Ibis are a long established American brand who have a history with only releasing new bikes every few years. The bikes they make are made to last and usually have some very individual features that make them category winners. The DV9 is no exception..
The DV9 is a carbon hardtail designed to accommodate 29 inch tyres up to 2.6 inches wide with a fork ranging from 100mm to 120mm. And it only weights ~1210g depending on your frame size. This allows you to build a super lightweight XC race bike or a fun and agile trail bike.
I’ve never owned an all out XC race bike so I decided to aim for a sub 10kg bike weight on this build. However I’m also a downhill rider at heart and therefore needed to be realistic with the bikes durability and also longevity as my go to bike for coaching and guiding. There fore I chose to run an older spec Fox 34 fork with a Fit Grip damper as they are only 100g heavier and a fifth of the cost of the much more expensive Step Cast version. They are also set at 120mm travel to maximise grip and comfort. The ease of changing the compression damping with a twist to lock out isn’t going to be a limiting factor for me. The fork contains 4 volume tokens with around 70psi in the fork. This feels very plush compared to my previous hardtail.
The wheels were a tricky choice. I planned to use the standard Kore wheels I had from my previous 29er which have extra grippy and wide downhill casing WTB tyres for the majority of trail riding as this bike can take up to 2.6 tyres. However I asked Tyred n’ Cranky to build up a wheel set for racing only. Using an older set of non-boost Hope Pro 2 Evo hubs converted to boost (thanks to some custom adaptors from DK Racing, laced onto a set of Ibis 729 carbon rims, we have a sub 1700g wheel set. Specced with 2.25 width Maxxis Aspen tyres they roll incredibly fast! Both wheel sets are set tubeless and have a Nukeproof ARD fitted to the rear wheel as it only adds 100g.

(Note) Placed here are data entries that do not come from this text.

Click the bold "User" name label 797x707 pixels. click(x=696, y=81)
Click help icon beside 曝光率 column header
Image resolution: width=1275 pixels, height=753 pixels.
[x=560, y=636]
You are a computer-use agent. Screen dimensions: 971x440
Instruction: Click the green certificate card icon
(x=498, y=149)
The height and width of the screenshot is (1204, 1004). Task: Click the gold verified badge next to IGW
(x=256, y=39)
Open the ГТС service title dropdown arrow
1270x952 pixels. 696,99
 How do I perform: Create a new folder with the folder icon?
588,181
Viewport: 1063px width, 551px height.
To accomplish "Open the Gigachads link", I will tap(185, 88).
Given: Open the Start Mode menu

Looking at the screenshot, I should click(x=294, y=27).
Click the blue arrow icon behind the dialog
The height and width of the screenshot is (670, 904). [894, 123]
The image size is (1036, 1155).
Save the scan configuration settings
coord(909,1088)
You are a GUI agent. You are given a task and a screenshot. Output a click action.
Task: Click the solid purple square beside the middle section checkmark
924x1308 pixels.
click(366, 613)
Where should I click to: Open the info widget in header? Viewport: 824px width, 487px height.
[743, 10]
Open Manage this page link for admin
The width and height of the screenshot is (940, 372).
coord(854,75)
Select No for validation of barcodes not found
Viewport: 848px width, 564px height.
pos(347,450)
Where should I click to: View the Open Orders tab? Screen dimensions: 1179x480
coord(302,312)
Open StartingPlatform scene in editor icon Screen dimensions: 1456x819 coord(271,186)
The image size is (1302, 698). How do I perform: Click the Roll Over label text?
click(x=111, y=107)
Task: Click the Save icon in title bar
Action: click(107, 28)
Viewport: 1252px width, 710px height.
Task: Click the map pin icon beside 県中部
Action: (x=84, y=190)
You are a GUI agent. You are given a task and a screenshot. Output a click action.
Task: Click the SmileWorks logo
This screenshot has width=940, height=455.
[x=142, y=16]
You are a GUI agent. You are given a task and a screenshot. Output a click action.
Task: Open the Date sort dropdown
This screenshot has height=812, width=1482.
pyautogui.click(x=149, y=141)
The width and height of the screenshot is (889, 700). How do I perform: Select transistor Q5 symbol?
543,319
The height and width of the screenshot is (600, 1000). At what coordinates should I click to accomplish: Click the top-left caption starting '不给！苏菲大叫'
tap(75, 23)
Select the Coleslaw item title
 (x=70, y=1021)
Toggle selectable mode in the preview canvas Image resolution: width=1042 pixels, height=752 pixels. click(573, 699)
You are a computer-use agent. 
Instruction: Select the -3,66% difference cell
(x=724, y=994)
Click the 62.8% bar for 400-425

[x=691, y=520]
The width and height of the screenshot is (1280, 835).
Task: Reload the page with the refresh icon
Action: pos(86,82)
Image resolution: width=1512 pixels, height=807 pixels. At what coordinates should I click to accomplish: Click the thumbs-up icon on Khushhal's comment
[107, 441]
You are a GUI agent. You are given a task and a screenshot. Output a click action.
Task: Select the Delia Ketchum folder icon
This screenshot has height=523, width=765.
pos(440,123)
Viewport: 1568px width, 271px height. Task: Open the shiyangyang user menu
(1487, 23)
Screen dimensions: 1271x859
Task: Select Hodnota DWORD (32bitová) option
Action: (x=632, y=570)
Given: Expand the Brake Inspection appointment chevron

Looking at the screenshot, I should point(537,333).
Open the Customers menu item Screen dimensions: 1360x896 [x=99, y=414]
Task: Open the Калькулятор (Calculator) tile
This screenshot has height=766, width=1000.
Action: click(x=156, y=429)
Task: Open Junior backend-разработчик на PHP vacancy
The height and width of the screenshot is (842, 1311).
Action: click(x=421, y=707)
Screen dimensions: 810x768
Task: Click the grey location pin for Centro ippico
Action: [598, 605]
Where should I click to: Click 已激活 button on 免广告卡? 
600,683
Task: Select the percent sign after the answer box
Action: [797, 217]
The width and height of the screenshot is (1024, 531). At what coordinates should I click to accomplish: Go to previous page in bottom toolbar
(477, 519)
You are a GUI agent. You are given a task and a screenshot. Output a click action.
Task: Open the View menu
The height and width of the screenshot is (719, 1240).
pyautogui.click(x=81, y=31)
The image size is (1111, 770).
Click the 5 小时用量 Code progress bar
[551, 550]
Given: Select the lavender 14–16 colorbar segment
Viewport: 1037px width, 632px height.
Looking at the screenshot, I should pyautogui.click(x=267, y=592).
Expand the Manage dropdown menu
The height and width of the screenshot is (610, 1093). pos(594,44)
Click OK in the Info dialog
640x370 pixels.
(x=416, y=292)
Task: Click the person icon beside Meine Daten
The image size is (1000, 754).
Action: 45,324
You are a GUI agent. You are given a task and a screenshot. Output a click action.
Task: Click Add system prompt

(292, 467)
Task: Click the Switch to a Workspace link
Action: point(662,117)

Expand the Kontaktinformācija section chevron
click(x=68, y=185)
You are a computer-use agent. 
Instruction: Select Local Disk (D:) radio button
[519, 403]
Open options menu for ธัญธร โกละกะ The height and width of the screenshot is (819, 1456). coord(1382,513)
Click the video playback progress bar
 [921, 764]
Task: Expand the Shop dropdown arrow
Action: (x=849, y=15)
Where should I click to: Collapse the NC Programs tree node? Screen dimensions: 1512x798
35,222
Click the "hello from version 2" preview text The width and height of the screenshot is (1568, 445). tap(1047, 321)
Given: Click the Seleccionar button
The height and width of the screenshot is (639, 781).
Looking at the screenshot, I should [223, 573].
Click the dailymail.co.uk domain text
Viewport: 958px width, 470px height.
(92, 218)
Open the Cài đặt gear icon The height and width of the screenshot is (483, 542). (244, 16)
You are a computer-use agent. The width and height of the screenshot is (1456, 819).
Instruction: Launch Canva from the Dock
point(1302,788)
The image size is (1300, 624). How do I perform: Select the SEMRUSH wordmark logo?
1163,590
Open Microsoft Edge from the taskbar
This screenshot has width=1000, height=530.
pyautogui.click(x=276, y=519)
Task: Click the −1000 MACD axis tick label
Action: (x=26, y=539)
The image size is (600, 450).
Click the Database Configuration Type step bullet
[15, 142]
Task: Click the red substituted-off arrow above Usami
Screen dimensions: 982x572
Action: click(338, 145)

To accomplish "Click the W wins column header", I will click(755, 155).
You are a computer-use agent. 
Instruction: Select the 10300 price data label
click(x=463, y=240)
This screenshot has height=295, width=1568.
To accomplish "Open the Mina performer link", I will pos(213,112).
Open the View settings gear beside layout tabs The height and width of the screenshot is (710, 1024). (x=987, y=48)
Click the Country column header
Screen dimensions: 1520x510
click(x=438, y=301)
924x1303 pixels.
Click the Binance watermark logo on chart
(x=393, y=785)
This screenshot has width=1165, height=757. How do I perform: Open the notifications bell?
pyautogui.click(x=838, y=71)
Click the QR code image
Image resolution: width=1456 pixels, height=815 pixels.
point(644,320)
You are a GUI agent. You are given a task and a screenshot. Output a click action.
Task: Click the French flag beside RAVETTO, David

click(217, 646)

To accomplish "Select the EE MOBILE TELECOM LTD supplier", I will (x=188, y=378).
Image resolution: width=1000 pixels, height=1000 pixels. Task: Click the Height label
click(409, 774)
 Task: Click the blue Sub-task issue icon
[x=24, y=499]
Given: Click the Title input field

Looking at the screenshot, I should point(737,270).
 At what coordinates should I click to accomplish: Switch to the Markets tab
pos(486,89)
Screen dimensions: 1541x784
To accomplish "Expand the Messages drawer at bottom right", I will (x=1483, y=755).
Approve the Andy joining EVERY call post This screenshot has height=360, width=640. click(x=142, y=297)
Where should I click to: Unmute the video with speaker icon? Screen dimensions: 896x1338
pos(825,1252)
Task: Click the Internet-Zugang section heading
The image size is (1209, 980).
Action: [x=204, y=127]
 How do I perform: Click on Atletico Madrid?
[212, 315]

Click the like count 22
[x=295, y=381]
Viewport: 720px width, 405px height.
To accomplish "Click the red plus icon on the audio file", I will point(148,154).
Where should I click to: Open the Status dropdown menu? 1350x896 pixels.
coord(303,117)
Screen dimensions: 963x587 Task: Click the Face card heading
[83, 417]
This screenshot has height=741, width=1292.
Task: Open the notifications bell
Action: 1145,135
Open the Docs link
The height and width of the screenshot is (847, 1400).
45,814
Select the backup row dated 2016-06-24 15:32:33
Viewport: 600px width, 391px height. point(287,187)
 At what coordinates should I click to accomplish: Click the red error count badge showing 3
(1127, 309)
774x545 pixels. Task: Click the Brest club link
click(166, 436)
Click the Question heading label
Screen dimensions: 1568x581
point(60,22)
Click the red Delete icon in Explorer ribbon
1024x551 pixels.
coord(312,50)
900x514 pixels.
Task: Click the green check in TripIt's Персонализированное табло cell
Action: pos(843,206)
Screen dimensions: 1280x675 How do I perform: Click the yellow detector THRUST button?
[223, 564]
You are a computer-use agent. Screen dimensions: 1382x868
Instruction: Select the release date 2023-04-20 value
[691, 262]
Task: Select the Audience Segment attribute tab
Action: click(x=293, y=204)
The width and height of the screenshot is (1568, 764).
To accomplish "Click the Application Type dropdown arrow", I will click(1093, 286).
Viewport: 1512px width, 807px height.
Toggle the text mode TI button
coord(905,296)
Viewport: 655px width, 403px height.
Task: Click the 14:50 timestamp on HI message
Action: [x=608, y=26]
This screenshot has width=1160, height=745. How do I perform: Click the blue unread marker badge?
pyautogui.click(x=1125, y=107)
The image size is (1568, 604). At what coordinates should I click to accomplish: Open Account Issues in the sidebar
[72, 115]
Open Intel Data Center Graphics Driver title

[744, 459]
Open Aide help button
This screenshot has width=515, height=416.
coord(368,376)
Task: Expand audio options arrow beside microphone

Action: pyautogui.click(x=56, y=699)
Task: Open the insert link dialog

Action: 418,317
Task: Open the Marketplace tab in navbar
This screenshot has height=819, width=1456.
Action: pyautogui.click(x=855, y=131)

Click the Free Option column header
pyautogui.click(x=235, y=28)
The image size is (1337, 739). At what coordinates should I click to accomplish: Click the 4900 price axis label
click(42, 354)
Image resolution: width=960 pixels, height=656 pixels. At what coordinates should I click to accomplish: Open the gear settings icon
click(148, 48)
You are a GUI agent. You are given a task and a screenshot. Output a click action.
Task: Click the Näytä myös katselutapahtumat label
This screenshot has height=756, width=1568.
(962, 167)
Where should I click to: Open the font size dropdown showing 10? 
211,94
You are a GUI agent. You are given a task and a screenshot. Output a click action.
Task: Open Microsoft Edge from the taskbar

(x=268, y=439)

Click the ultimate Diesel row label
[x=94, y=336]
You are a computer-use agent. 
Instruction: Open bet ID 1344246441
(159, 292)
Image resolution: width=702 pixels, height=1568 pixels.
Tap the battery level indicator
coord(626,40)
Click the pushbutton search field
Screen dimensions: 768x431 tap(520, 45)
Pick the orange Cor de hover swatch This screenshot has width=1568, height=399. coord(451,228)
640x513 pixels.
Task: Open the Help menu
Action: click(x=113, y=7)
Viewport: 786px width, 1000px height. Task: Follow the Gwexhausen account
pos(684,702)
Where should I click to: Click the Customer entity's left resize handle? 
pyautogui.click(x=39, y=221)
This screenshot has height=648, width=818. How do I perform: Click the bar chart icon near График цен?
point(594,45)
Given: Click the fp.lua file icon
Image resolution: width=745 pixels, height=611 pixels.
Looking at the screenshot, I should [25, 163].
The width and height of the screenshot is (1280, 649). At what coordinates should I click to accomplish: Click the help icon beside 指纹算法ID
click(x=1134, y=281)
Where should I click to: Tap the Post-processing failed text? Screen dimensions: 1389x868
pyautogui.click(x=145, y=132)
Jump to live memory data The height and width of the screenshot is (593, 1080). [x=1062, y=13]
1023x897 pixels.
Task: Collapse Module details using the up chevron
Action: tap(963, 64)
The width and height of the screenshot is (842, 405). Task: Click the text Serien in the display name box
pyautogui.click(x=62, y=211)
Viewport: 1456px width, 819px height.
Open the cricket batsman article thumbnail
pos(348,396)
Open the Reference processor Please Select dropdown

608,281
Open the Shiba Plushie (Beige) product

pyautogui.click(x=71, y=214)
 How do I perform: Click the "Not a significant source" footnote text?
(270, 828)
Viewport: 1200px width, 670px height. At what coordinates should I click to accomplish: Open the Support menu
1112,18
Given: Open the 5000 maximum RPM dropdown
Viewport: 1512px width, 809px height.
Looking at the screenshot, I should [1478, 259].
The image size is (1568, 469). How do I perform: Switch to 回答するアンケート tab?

This will avoid a huge amount of hassle in the event of a flat tyre as the rear wheel can be ridden flat until you reach a technical zone to change wheel and also smooths out some of the trail chatter that can be experienced on a hardtail bike.
The frame has a Hope headset fitted and a standard threaded bottom bracket. Both are reliable options and the bearings can easily be replaced. The Hope theme continues with the brakes. Hope tech 2 silver levers are paired with black Hope X2 calipers with 183mm rotors providing more than enough power and modulation for the wide range of trails this bike will ride on. A pre-loved Shimano XTR crankset mated with a standard 36 tooth chainring and a Stages Cycling left hand crank power meter reduce unnecessary weight and shifting is done by the reliable and cost effective XT 11 speed cassette, derailleur and shifter. A Funn chain guide helps retain the chain in the choppier terrain it’ll experience when riding ‘off piste’.
To keep the weight down I chose a Funn Black Label carbon handlebar cut down to 750mm. It has very little rise so it has taken me a while to get the correct number of spacers under the stem. That stem is a 35mm long stem for 31.8 width bars. Combined with the lightweight Funn bar to keep the handling quick and to avoid unnecessary vibrations.
Riding the bike uphill the difference compared to a steel bike is phenomenal! Its short chain stays make the bike feel responsive as it zips around. The ground that can be covered is astounding. It’s agile and very quick to accelerate. On a 25 minute XC loop I’ve knocked almost 4 minutes off the time it takes to complete. That’s a 16% decrease in time! Assuming I maintained the same fitness and the course conditions are the same of course. With the lightest wheels fitted this build comes in at 9.79kg! With the heavier wheels it’s a touch over 10.31kg. It could easily be reduced further for XC racing although it’d lose its versatility and comfort for XCM and all day trail rides.
Descending the bike has required a different approach. The Fox fork is very plush for only 120mm travel and I have found it prefers to hug the ground and absorb bumps. This enables you to hold a line very easily although the fork does dive in rough conditions and is tougher to pump through the terrain. Fitting more volume spacers has helped provide more progression but hasn’t made the bike too poppy or playful. The rear end doesn’t flex much so square edge bumps are brutal unless you pick the most smooth and efficient lines to maintain your speed. The DV9 remains very balanced when jumping in the air and is easy to control when doing a manual thanks to the short rear chain stays. Overall this bike is excellent bike for trail riding or hardcore XC and marathon racing!